A key objective of the mission is to ensure the faster, safer, and more affordable deployment of nuclear energy. This effort is codenamed “Prometheus.”

The Prometheus program will apply AI tools to reactor design, licensing, manufacturing, construction, and operation.

The goal is to automate processes that traditionally require significant engineering resources and take years to complete, while maintaining human oversight in decision-making – a “human-in-the-loop” approach. The agencies state this approach could at least double the speed of new reactor deployment.

The collaboration also addresses the growing electricity demand driven by artificial intelligence infrastructure.

By combining AI-driven reactor design with data centers powered by nuclear energy, the initiative seeks to create a cycle where both technologies support and strengthen each other.

AI is Changing Reactor Development Timelines

At the heart of this initiative is the use of generative AI models, digital twins, and agent-based workflow systems to simulate and validate reactor systems before physical construction begins. This approach is gaining traction as companies seek to reduce costs and accelerate innovation in the energy sector.

Digital twins will be trained using decades of nuclear energy data, laboratory research results, and operational experience from experimental reactors at the Idaho National Laboratory.

“This partnership marks a transformational approach to one of our nation’s biggest challenges – how to ensure abundant and reliable nuclear energy at the speed and scale needed for our AI-driven future,” said Idaho National Laboratory Director John Wagner.

“By harnessing AI to design, license, and operate reactors, we can fundamentally change the timeline for deploying advanced nuclear energy.”

NVIDIA will provide its AI infrastructure and GPU-accelerated computing solutions to the initiative. The collaboration includes adapting nuclear simulation codes, such as MOOSE, BISON, Griffin, and Pronghorn, to NVIDIA GPU architectures to expand modeling capabilities and reduce computation times.

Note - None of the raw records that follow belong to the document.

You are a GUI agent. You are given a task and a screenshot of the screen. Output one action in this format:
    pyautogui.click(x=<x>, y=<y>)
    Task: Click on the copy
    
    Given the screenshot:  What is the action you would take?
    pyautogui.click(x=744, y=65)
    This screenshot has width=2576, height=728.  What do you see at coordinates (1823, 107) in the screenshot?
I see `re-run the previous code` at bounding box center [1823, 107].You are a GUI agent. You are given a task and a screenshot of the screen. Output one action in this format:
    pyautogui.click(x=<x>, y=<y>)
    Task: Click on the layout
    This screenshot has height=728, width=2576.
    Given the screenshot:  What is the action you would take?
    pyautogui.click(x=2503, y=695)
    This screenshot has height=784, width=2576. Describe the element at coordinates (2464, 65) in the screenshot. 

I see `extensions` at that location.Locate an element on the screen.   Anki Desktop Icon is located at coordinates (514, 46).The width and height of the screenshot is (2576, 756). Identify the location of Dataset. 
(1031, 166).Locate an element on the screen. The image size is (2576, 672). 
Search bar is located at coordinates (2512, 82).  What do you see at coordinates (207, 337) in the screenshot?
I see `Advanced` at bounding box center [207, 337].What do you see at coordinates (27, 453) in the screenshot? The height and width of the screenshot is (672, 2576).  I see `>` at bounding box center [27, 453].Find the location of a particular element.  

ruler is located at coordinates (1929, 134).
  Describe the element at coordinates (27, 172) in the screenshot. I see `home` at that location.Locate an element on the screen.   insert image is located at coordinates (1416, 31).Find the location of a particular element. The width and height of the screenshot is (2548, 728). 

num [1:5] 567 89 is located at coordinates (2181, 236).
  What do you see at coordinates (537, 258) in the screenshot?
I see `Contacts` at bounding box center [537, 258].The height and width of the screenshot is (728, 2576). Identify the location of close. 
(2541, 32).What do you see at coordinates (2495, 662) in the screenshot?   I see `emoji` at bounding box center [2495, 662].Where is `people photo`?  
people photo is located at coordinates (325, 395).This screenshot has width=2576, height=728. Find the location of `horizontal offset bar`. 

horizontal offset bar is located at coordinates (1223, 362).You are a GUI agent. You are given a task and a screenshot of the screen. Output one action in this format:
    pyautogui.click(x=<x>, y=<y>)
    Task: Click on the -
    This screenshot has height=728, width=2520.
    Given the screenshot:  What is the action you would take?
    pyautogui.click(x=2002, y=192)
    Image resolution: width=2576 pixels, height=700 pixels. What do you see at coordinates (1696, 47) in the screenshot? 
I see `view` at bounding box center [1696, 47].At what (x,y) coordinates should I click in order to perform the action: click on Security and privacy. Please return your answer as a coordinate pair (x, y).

“NVIDIA is proud to partner with the U.S. Government, applying AI and accelerated computing to advance nuclear energy while lowering the cost of energy for Americans,” said John Josephakis, NVIDIA’s global vice president of sales and business development for high-performance computing, and supercomputing.

“By combining the Idaho National Laboratory’s decades of nuclear energy expertise with NVIDIA’s AI infrastructure, AI can be used to design, license, and operate reactors faster, safer, and at lower costs – ensuring abundant energy needed for scientific advancement.”

Supercomputers and Nuclear Codes

The initiative will leverage the Department of Energy’s leading supercomputers for training large-scale AI models and conducting reactor simulations.

The Idaho National Laboratory’s infrastructure, including the Neutron Radiography Reactor and the Microreactor Applications Research Validation and Evaluation (MARVEL) project, will provide real-world data for validating digital twin models.

The MARVEL project has not yet begun operations.

Officials state that the broader goal of the initiative is to support the modernization of the regulatory framework and the industry’s transition to AI-powered nuclear energy tools.

The program could be expanded to include reactor developers, utility companies, investors, and other national laboratories.

“Now is the moment to aggressively accelerate the deployment of AI-enabled nuclear energy, increasing energy affordability for Americans while simultaneously driving AI development in the United States,” said Ryan Bahran, Deputy Assistant Secretary for Nuclear Reactor Technologies.

“This public-private partnership is a purposeful approach to accelerating AI that goes beyond incremental, small improvements. It has the potential to fundamentally change the paradigm for deploying nuclear energy and how science and innovation are developed.”